Série “France, logée à la marge”.
“Ils ont frappé à 6h. J’ai eu 15 minutes pour partir.”
Jean, 72 ans, expulsé de son logement à Limoges pour loyers impayés, n’a reçu aucun relogement. Il dort désormais dans sa voiture. En 2025, plus de 19 000 ménages ont été expulsés, un record depuis la fin de la crise sanitaire.
Une procédure de plus en plus rapide
La nouvelle loi sur l’expulsion locative, entrée en vigueur début 2025, introduit une audience unique et une clause résolutoire obligatoire dans les baux. Résultat : les délais de recours se raccourcissent, les expulsions s’accélèrent, et les marges de négociation s’amenuisent.
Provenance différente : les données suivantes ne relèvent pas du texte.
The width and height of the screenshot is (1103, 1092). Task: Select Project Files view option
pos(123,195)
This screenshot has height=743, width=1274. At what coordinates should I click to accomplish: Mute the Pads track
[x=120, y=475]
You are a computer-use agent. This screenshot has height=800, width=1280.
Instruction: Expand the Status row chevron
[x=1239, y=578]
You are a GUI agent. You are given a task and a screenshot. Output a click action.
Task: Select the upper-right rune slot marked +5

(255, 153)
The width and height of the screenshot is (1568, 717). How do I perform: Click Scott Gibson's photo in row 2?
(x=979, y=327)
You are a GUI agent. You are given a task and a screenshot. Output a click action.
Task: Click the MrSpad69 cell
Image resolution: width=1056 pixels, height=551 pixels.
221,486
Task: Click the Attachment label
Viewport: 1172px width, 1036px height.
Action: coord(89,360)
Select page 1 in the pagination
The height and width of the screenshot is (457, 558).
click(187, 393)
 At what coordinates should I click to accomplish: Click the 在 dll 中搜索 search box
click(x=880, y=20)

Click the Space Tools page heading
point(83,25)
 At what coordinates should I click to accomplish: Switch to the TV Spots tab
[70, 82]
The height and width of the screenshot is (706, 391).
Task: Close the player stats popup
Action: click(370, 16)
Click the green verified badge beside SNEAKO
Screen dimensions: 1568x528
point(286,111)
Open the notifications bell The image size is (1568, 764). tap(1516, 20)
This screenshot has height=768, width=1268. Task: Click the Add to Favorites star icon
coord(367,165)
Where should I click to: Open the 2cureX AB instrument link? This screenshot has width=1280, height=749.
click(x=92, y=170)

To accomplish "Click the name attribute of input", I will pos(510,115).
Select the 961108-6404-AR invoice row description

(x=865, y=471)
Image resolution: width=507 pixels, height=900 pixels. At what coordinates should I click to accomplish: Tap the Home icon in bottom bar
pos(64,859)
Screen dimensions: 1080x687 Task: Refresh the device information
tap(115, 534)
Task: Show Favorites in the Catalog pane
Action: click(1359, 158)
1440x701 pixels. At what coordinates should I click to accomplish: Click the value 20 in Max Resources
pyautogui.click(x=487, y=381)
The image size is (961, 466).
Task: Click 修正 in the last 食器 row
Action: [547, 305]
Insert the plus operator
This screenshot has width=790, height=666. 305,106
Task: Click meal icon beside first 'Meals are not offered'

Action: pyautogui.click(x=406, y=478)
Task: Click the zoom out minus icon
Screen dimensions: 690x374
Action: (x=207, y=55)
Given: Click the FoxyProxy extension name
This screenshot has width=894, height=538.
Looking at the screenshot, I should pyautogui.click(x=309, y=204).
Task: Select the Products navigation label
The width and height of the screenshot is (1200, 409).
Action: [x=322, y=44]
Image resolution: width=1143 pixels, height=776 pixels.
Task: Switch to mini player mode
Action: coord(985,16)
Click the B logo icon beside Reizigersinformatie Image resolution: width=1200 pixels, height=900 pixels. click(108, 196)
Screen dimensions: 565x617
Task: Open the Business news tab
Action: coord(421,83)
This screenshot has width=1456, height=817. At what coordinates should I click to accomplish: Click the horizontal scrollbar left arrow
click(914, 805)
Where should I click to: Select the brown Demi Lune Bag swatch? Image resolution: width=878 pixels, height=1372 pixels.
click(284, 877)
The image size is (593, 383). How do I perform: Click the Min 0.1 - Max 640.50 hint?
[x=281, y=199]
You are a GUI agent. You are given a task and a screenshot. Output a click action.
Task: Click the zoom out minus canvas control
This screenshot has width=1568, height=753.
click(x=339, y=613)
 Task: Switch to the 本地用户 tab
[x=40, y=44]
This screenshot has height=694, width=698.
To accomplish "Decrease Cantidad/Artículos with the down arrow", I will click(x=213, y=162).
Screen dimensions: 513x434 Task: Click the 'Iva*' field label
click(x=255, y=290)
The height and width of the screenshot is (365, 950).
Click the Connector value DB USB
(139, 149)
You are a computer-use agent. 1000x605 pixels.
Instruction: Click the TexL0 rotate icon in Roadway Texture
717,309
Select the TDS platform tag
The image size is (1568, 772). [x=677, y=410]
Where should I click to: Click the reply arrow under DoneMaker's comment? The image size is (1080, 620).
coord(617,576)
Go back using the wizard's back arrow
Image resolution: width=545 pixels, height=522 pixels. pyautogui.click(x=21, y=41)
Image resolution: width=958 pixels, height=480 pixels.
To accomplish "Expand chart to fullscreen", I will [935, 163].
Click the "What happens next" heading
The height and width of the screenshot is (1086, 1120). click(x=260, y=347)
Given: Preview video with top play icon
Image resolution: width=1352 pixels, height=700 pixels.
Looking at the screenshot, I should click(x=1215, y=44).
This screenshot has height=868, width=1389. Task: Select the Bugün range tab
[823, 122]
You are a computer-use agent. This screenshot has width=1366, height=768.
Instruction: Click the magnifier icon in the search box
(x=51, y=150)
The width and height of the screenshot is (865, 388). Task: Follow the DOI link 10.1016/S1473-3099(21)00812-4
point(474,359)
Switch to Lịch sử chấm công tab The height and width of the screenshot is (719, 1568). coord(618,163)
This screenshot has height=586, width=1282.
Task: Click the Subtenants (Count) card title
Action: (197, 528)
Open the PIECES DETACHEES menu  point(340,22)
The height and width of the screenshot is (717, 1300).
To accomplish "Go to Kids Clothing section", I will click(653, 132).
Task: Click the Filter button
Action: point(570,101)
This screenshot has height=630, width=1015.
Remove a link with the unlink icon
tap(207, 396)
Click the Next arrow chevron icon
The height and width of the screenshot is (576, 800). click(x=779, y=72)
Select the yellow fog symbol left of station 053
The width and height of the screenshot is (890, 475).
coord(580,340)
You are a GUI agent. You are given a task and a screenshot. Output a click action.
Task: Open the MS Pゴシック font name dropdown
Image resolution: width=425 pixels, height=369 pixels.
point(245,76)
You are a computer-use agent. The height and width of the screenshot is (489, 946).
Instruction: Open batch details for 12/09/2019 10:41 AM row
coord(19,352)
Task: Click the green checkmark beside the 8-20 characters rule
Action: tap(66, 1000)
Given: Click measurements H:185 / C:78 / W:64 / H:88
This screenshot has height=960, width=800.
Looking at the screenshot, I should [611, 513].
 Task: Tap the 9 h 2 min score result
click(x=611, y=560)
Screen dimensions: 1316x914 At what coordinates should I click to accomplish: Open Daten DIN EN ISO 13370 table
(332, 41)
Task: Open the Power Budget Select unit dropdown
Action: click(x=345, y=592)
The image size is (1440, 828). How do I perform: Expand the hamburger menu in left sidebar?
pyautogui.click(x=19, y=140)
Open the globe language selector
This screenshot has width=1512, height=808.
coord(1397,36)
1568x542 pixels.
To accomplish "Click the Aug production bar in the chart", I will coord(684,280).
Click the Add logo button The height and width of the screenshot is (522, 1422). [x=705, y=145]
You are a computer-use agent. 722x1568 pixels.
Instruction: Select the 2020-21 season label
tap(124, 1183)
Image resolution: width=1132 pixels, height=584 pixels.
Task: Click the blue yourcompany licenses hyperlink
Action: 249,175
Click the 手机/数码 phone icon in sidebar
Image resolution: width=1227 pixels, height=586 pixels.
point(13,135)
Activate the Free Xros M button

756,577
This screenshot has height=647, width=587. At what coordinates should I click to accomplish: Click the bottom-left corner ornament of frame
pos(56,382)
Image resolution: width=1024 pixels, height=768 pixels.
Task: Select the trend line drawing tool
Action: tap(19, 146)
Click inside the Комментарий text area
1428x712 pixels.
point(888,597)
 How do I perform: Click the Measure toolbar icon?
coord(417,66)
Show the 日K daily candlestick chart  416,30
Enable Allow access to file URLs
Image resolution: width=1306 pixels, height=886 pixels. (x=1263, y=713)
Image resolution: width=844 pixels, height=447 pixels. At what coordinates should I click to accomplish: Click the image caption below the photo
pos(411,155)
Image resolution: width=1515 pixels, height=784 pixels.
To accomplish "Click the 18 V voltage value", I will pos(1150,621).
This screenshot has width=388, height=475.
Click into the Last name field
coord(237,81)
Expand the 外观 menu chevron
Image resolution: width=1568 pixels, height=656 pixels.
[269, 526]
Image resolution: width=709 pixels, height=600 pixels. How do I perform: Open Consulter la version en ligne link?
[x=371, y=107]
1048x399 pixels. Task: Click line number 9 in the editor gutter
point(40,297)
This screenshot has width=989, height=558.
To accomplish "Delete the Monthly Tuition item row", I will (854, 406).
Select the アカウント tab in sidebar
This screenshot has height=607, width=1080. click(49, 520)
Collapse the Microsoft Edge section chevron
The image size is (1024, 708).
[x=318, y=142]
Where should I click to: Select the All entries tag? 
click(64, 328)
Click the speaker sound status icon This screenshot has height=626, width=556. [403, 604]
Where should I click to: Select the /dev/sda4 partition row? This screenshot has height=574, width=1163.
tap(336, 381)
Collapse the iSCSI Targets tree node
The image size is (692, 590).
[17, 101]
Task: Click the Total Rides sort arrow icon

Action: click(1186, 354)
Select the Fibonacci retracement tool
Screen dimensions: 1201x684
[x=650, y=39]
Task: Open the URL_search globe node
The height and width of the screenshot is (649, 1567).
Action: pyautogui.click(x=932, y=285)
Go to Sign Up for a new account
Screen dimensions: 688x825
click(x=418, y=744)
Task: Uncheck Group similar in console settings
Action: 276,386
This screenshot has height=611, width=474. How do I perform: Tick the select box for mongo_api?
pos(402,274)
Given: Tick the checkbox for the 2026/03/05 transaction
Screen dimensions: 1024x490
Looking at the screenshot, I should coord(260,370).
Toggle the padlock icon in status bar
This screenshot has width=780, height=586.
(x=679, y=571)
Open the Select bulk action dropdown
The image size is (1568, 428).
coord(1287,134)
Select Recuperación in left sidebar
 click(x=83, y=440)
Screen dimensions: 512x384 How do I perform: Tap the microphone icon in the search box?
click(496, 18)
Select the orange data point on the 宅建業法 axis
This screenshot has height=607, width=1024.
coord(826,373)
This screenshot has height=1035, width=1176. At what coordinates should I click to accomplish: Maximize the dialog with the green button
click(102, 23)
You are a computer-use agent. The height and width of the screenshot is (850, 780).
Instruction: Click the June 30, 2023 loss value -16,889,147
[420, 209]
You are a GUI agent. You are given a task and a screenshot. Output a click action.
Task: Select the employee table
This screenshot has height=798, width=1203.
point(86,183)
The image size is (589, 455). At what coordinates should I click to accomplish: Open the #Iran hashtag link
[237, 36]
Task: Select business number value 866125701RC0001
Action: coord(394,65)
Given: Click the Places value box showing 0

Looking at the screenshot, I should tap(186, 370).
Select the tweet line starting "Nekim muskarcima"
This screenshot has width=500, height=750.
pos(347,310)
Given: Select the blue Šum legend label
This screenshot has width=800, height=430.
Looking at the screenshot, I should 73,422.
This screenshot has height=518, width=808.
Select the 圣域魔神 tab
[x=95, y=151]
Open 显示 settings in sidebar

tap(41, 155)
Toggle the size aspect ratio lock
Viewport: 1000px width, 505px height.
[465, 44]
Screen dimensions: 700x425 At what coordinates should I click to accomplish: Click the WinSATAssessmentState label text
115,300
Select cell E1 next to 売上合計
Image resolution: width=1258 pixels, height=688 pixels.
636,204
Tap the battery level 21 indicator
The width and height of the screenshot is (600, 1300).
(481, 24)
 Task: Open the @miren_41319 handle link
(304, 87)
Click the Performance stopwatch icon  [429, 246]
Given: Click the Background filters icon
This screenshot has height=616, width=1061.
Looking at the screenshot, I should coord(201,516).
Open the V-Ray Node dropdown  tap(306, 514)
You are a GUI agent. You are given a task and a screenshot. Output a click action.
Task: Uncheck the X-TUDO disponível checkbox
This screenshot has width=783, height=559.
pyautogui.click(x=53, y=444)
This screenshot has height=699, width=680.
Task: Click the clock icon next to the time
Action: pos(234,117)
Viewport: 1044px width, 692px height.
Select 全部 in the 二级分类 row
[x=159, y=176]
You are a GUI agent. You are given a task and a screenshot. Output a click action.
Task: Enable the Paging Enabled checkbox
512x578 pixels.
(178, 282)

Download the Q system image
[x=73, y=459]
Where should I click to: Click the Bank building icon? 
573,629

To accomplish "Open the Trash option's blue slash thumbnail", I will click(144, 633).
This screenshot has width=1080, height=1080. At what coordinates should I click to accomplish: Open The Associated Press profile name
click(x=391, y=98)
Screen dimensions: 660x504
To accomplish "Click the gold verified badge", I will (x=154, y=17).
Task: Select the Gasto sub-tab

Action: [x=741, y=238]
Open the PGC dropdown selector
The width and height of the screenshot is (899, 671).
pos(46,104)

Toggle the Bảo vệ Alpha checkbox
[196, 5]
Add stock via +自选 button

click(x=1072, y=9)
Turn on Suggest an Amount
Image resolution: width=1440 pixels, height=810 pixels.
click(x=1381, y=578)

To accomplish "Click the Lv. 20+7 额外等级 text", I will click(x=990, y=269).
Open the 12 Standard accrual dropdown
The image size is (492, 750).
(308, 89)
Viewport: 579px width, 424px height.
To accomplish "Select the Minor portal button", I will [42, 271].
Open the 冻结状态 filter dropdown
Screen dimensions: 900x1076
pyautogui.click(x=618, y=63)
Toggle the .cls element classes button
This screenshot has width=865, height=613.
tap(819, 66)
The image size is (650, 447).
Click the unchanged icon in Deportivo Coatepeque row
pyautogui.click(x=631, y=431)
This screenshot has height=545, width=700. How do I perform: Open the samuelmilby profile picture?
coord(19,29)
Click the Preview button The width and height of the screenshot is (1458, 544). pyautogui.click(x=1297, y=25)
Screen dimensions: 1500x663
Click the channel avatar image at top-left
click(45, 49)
“L’expulsion est devenue une formalité administrative. Mais pour les familles, c’est une fracture.” – Collectif Droit au Logement
Des chiffres alarmants
- 19 000 expulsions effectives en 2025
- +17 % par rapport à 2024
- 60 % des expulsés n’ont reçu aucune proposition de relogement
- 1/3 des expulsés sont des familles avec enfants
Des vies disloquées
L’expulsion ne se résume pas à un départ forcé. Elle entraîne perte de repères, rupture scolaire, isolement social, précarisation extrême. Les femmes seules, les personnes âgées et les jeunes actifs sont particulièrement exposés.
Trêve hivernale : un rempart fragile
Du 1er novembre 2025 au 31 mars 2026, les expulsions sont suspendues.